China is also guilty of artificial stimulation, often intervening directly in its stock and real estate markets. Chinese stimulation of its housing sector is a big factor in the 30% jump in house prices in Beijing and Shanghai and incredible 70% pop in Shenzen. The Chinese also have a history of using metals as stores of value, especially during inflationary periods. Big rallies in copper (up 30%) and zinc (up 40%) were helped along by Chinese stockpiling. Will silver be next?
Silver Is Cheap Compared To Gold
Data Source: FutureSource
Metal traders monitor the relationship between gold and silver using the “gold/silver ratio.” It measures the amount of silver (in ounces) needed to purchase one ounce of gold. Gold is 15 times rarer than silver. When silver and gold were considered money, gold would trade at a premium of roughly 16 times that of silver. It currently takes 74.5 ounces of silver to buy one ounce of gold – making it inexpensive compared to its richer cousin. Those who want to place a bet on higher precious metal prices might do well to consider silver first.

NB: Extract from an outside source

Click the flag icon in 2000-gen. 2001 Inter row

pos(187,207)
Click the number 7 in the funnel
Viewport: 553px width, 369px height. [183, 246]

Because it is a much more volatile market, silver tends to outperform gold during bull markets and underperform gold during bear markets. This means the gold / silver ratio is usually at its low when silver prices are highest and at its high when silver prices are at their lowest. Using history as a guide, silver should lead the next bull market in metals.
Dollar Bull Market in Trouble?
One of the factors that has helped keep a lid on both gold and silver is the strong US dollar. The US Federal Reserve was the most aggressive of the world’s central banks following the 2008 housing crash. Zero interest rates and three rounds of quantitative easing caused the American economy to recover more quickly than Europe. Lower US interest rates led to a weaker dollar and help fuel a faster recovery. The weak dollar was also a key player in silver’s 2010 moon shot. Silver (and gold) are priced in dollars. When the dollar is weak, more of them are required to purchase the same amount of silver or gold.
Data Source: FutureSource
America’s ability to recover more quickly from the 2008 crisis enabled it to raise interest rates sooner than Europe, strengthening the dollar to the point where the American Greenback is now one of the strongest major market currencies. Gold and silver have suffered as a result. But things may be changing…
The European recovery appears to be gaining momentum. At the same time, America’s new president favors a weaker dollar. Donald Trump’s pronouncement that the dollar is “too strong” was heard by currency traders the world over. A quick look at a US Dollar Index chart shows a dollar that has spent the last 2 ½ years chopping sideways in a wide trading range. Recent price action is threatening the uptrend begun last summer.
Further cracks in the dollar should be very good for silver. Mix in growing global tensions (including the very real potential of a shooting war with nuclear North Korea), a new American president who hasn’t found his sea legs yet, as well as the inflationary policies of the globe’s two largest economies and you have all the ingredients to ignite a big move in silver. Exploding solar demand is just the cherry on top.